> **The problem**:
Copy every one of the records below line for line, keeping each character as it stands.

Source data
- - -

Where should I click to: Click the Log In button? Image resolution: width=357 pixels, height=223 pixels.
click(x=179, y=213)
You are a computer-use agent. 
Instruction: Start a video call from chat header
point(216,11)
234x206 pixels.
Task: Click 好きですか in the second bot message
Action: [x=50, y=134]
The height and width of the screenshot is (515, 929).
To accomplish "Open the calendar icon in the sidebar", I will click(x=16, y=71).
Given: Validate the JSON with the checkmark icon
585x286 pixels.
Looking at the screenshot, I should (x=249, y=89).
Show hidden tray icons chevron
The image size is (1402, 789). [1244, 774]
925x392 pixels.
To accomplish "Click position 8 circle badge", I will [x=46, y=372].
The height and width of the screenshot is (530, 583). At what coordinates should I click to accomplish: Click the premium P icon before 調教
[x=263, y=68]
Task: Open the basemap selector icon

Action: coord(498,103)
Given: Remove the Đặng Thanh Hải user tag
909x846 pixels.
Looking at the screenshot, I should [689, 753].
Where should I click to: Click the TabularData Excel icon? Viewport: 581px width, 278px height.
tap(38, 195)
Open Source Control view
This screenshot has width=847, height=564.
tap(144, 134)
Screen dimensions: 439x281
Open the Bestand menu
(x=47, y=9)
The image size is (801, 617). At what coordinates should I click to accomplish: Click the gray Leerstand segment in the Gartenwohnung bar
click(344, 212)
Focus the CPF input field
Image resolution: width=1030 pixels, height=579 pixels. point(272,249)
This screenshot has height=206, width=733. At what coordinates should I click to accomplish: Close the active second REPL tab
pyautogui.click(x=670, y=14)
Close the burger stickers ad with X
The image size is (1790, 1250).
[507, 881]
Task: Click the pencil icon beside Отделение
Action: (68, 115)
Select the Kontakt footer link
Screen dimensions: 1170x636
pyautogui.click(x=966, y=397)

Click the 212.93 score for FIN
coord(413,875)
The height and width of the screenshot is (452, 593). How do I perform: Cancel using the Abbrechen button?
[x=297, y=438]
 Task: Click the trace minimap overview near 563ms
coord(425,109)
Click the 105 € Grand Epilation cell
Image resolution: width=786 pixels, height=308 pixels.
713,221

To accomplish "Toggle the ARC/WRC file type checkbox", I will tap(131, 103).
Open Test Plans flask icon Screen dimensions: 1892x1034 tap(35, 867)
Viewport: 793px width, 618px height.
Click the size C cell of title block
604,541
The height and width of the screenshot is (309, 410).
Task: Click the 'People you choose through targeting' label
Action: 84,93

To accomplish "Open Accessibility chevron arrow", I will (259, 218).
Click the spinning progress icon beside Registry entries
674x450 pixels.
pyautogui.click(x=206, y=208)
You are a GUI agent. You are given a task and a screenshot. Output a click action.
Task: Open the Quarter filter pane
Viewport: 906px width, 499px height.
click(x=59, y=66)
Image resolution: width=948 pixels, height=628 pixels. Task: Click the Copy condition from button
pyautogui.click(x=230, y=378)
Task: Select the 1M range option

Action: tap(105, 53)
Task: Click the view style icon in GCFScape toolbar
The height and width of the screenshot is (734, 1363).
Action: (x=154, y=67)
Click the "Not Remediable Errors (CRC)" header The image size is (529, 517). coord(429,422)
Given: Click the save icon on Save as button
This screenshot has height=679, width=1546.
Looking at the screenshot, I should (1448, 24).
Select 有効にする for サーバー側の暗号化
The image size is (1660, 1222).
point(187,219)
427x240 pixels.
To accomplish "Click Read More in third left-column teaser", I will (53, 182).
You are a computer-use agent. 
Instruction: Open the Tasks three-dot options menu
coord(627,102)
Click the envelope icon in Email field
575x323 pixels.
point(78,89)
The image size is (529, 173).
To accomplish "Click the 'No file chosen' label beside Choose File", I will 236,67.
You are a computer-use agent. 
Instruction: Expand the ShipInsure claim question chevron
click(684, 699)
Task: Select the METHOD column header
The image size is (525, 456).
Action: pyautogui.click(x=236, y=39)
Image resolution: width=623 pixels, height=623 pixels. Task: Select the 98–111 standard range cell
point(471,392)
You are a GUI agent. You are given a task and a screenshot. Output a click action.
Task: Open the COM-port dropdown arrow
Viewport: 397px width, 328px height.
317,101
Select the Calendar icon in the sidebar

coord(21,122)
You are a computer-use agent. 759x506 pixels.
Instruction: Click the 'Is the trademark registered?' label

- - -

> **Expected answer**:
Where should I click to: Click the Log In button? Image resolution: width=357 pixels, height=223 pixels.
click(x=179, y=213)
You are a computer-use agent. 
Instruction: Start a video call from chat header
point(216,11)
234x206 pixels.
Task: Click 好きですか in the second bot message
Action: [x=50, y=134]
The height and width of the screenshot is (515, 929).
To accomplish "Open the calendar icon in the sidebar", I will click(x=16, y=71).
Given: Validate the JSON with the checkmark icon
585x286 pixels.
Looking at the screenshot, I should (x=249, y=89).
Show hidden tray icons chevron
The image size is (1402, 789). [1244, 774]
925x392 pixels.
To accomplish "Click position 8 circle badge", I will [x=46, y=372].
The height and width of the screenshot is (530, 583). At what coordinates should I click to accomplish: Click the premium P icon before 調教
[x=263, y=68]
Task: Open the basemap selector icon

Action: coord(498,103)
Given: Remove the Đặng Thanh Hải user tag
909x846 pixels.
Looking at the screenshot, I should [689, 753].
Where should I click to: Click the TabularData Excel icon? Viewport: 581px width, 278px height.
tap(38, 195)
Open Source Control view
This screenshot has width=847, height=564.
tap(144, 134)
Screen dimensions: 439x281
Open the Bestand menu
(x=47, y=9)
The image size is (801, 617). At what coordinates should I click to accomplish: Click the gray Leerstand segment in the Gartenwohnung bar
click(344, 212)
Focus the CPF input field
Image resolution: width=1030 pixels, height=579 pixels. point(272,249)
This screenshot has height=206, width=733. At what coordinates should I click to accomplish: Close the active second REPL tab
pyautogui.click(x=670, y=14)
Close the burger stickers ad with X
The image size is (1790, 1250).
[507, 881]
Task: Click the pencil icon beside Отделение
Action: (68, 115)
Select the Kontakt footer link
Screen dimensions: 1170x636
pyautogui.click(x=966, y=397)

Click the 212.93 score for FIN
coord(413,875)
The height and width of the screenshot is (452, 593). How do I perform: Cancel using the Abbrechen button?
[x=297, y=438]
 Task: Click the trace minimap overview near 563ms
coord(425,109)
Click the 105 € Grand Epilation cell
Image resolution: width=786 pixels, height=308 pixels.
713,221

To accomplish "Toggle the ARC/WRC file type checkbox", I will tap(131, 103).
Open Test Plans flask icon Screen dimensions: 1892x1034 tap(35, 867)
Viewport: 793px width, 618px height.
Click the size C cell of title block
604,541
The height and width of the screenshot is (309, 410).
Task: Click the 'People you choose through targeting' label
Action: 84,93

To accomplish "Open Accessibility chevron arrow", I will (259, 218).
Click the spinning progress icon beside Registry entries
674x450 pixels.
pyautogui.click(x=206, y=208)
You are a GUI agent. You are given a task and a screenshot. Output a click action.
Task: Open the Quarter filter pane
Viewport: 906px width, 499px height.
click(x=59, y=66)
Image resolution: width=948 pixels, height=628 pixels. Task: Click the Copy condition from button
pyautogui.click(x=230, y=378)
Task: Select the 1M range option

Action: tap(105, 53)
Task: Click the view style icon in GCFScape toolbar
The height and width of the screenshot is (734, 1363).
Action: (x=154, y=67)
Click the "Not Remediable Errors (CRC)" header The image size is (529, 517). coord(429,422)
Given: Click the save icon on Save as button
This screenshot has height=679, width=1546.
Looking at the screenshot, I should (1448, 24).
Select 有効にする for サーバー側の暗号化
The image size is (1660, 1222).
point(187,219)
427x240 pixels.
To accomplish "Click Read More in third left-column teaser", I will (53, 182).
You are a computer-use agent. 
Instruction: Open the Tasks three-dot options menu
coord(627,102)
Click the envelope icon in Email field
575x323 pixels.
point(78,89)
The image size is (529, 173).
To accomplish "Click the 'No file chosen' label beside Choose File", I will 236,67.
You are a computer-use agent. 
Instruction: Expand the ShipInsure claim question chevron
click(684, 699)
Task: Select the METHOD column header
The image size is (525, 456).
Action: pyautogui.click(x=236, y=39)
Image resolution: width=623 pixels, height=623 pixels. Task: Select the 98–111 standard range cell
point(471,392)
You are a GUI agent. You are given a task and a screenshot. Output a click action.
Task: Open the COM-port dropdown arrow
Viewport: 397px width, 328px height.
317,101
Select the Calendar icon in the sidebar

coord(21,122)
You are a computer-use agent. 759x506 pixels.
Instruction: Click the 'Is the trademark registered?' label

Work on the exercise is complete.